Microscopic Mechanism for Shear Thickening of Non-Brownian Suspensions

We propose a simple model, supported by contact-dynamics simulations as well as rheology and friction measurements, that links the transition from continuous to discontinuous shear thickening in dense granular pastes to distinct lubrication regimes in the particle contacts. We identify a local Sommerfeld number that determines the transition from Newtonian to shear-thickening flows, and then show that the suspension’s volume fraction and the boundary lubrication friction coefficient control the nature of the shear-thickening transition, both in simulations and experiments.

Figure 1

(a) Schematic Stribeck curve. Evolution of the friction coefficient $\mu$ versus the Sommerfeld number $s$ for a lubricated contact. (b) Apparent viscosity $\eta$ versus the shear rate $\dot{\gamma }$ from the numerical simulations. (c) Friction law used in the numerical simulations (black line) and probability distributions of $s$, $P(s)$, for all contacts at several shear stresses as defined in (b). (d) Frequencies of BL contacts $P_{\mathrm{BL}}$ and HD contacts $P_{\mathrm{HD}}=1-P_{\mathrm{BL}}$, as a function of $\dot{\gamma }$ for the stresses defined in (b).
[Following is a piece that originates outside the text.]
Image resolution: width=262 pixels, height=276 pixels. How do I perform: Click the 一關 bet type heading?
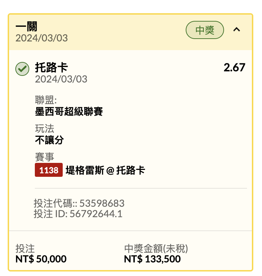pos(26,26)
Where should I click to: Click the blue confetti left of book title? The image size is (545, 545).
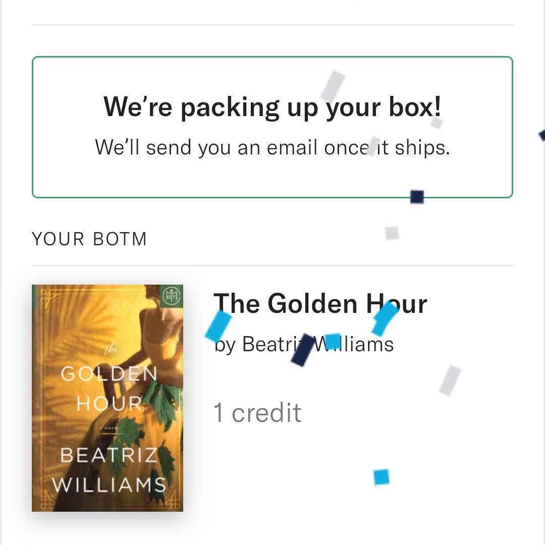(x=219, y=324)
The simulations data in (b)–(d) have $\varphi =0.58$, ${\mu }_0=0.1$, and $s_c=5\times {10}^{-5}$.

Figure 2

Apparent viscosity versus $\dot{\gamma }$ for different ${\mu }_0$ and $s_c=5\times {10}^{-5}$ in simulations. In the Newtonian regime, the viscosity does not depend on ${\mu }_0$ but on $\varphi$. At $\varphi =0.58$, for ${\mu }_0\le 0.3$, the system experiences CST, where the viscosity depends on the friction coefficient. For ${\mu }_0\ge 0.35$, the system jams at sufficiently large $\dot{\gamma }$. Data points for $\varphi =0.59$ show DST for ${\mu }_0=0.3$. Inset: Zoom of the transition zone.

Figure 3

(a) Sediment heights for the different polymers after centrifugation. (b) Viscosity versus shear rate with adsorbed polymer $A$ for various $\varphi$ of quartz microparticle suspensions. (c) Viscosity versus shear rate for the four adsorbed polymers at analogous $\varphi$ [$\varphi (A)=0.537$, $\varphi (B)=0.537$, $\varphi (C)=0.538$, and $\varphi (D)=0.535$]. (d) Oswald–de Waele exponent $n$ versus the reduced volume fraction [same symbols as in (c)]. Inset: Same data as in the log-log plot. The solid line is a power-law fit for ($n-1$) versus reduced volume fraction.

Figure 4

${\varphi }_{\max }^{\mathrm{BL}}$ as a function of the coefficient of friction in boundary regime ${\mu }_0$ for the four polymers (same symbols as in Fig. 3). The CST and DST regions are highlighted in the graph.